A run time of -1 specifies runtime == period, ie. no limit.

For more information about sched_rt_runtime_us, refer to Terminology/scheduling_policies.md.


But this is not a issue on virtual machine with the same packages version, physical host or virtual machine with CentOS 6.x.

  • Is it a bug?
  • Does this issue relate to control groups?
  • There must be something different from physical machine and virtual machine. But what are they?

Digging Deeper

  • On Physical Machine with CentOS 7.x (kernel-3.10.0-957.5.1.el7.x86_64 and util-linux-2.23.2-59.el7.x86_64)

    # sysctl -a | grep sched_rt_runtime_us
    kernel.sched_rt_runtime_us = 950000
    
    # strace -fe sched_setattr,sched_setscheduler chrt -f 10 whoami
    sched_setattr(0, {size=48, sched_policy=SCHED_FIFO, sched_flags=0, sched_nice=0, sched_priority=10, sched_runtime=0, sched_deadline=0, sched_period=0}, 0) = -1 EPERM (Operation not permitted)
    chrt: failed to set pid 0's policy: Operation not permitted
    +++ exited with 1 +++
    
    # sysctl -w kernel.sched_rt_runtime_us=-1
    kernel.sched_rt_runtime_us = -1
    
    # strace -fe sched_setattr,sched_setscheduler chrt -f 10 whoami
    sched_setattr(0, {size=48, sched_policy=SCHED_FIFO, sched_flags=0, sched_nice=0, sched_priority=10, sched_runtime=0, sched_deadline=0, sched_period=0}, 0) = 0
    root
    +++ exited with 0 +++
    

    man 2 sched_setattr (On “Mint 19.1”, there is no sched_setattr man page can be found on CentOS 7.x)

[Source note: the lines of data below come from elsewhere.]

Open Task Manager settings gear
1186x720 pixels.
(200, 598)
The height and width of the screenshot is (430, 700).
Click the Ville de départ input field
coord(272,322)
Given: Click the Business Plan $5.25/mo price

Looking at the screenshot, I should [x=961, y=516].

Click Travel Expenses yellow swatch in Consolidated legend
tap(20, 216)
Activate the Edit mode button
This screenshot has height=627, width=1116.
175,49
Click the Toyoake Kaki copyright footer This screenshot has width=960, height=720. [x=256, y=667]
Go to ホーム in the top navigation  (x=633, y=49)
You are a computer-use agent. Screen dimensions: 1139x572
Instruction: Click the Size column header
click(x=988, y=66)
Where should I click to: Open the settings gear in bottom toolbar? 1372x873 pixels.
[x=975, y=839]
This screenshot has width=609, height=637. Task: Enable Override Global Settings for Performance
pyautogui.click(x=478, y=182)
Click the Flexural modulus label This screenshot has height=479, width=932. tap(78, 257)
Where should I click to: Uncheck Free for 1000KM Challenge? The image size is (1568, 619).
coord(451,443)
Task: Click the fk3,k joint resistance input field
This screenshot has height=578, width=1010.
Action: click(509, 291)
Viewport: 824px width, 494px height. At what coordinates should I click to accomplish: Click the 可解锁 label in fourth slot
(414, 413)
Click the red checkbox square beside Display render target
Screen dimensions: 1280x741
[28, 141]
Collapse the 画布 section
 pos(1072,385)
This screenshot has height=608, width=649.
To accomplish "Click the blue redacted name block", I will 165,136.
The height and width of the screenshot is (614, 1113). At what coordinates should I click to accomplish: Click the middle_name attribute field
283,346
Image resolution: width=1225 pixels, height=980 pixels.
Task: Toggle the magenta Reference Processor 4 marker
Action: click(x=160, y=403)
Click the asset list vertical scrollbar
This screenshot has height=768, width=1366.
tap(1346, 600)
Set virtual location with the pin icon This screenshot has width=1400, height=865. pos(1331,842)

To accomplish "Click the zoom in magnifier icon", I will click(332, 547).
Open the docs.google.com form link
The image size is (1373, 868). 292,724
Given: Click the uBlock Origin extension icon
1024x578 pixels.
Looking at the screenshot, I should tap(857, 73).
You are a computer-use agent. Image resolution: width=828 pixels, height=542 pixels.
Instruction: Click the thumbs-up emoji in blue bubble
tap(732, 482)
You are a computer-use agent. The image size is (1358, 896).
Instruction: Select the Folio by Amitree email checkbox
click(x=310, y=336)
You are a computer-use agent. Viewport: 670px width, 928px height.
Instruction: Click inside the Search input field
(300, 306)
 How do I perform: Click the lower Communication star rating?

    • EPERM. The caller does not have appropriate privileges.
    • EPERM. The CPU affinity mask of the thread specified by pid does not include all CPUs in the system (see sched_setaffinity(2)).

    These system calls first appeared in Linux 3.14.


  • On Virtual Machine with CentOS 7.x (kernel.sched_rt_runtime_us = 950000)

    Different results with different package versions.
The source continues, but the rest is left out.